● **Problem description**: Rewrite the rows from the start through the line containing "(x=120, y=76)", both ends included, requests and all. Multiply every coordinate in the answers by 0.7, rounding to whole numbers with halves rounded up, and leave every other number unchanged.

-*-

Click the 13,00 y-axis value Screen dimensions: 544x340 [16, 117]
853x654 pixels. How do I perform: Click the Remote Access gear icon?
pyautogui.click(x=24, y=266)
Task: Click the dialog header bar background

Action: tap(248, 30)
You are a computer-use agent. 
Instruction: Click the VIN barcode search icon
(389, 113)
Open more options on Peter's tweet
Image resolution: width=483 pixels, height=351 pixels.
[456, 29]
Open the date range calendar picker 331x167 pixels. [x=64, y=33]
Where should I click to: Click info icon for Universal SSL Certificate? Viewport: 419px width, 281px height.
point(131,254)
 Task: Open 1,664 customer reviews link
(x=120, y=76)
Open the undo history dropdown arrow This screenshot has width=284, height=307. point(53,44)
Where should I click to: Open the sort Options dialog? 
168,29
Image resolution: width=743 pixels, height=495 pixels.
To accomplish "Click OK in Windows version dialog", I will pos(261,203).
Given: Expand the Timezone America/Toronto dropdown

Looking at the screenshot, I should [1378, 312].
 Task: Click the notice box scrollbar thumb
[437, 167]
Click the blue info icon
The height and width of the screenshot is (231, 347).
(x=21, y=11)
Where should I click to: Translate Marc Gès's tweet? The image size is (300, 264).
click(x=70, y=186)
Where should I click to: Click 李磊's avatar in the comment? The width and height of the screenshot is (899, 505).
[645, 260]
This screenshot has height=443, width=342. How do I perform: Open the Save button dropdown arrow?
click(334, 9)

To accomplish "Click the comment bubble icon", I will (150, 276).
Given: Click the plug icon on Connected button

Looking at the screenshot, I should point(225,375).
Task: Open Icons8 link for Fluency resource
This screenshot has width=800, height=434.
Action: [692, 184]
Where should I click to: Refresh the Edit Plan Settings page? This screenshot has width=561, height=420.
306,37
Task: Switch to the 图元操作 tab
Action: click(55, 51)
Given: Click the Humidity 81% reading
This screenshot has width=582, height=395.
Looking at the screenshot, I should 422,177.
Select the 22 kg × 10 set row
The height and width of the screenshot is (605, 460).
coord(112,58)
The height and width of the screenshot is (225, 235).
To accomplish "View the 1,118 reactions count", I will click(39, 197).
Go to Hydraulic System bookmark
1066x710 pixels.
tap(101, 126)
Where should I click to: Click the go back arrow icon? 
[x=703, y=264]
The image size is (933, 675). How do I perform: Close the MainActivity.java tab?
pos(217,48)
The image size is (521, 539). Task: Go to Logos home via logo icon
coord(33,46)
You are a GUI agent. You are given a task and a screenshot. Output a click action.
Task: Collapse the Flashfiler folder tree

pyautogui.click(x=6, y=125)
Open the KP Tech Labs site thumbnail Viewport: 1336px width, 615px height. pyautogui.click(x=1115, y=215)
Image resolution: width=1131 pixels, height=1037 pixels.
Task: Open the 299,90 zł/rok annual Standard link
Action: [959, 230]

-*-

● **Solution to this problem**:
Click the 13,00 y-axis value Screen dimensions: 544x340 [11, 82]
853x654 pixels. How do I perform: Click the Remote Access gear icon?
pyautogui.click(x=17, y=186)
Task: Click the dialog header bar background

Action: tap(174, 21)
You are a computer-use agent. 
Instruction: Click the VIN barcode search icon
(272, 79)
Open more options on Peter's tweet
Image resolution: width=483 pixels, height=351 pixels.
[319, 20]
Open the date range calendar picker 331x167 pixels. [x=45, y=23]
Where should I click to: Click info icon for Universal SSL Certificate? Viewport: 419px width, 281px height.
point(92,178)
 Task: Open 1,664 customer reviews link
(x=84, y=53)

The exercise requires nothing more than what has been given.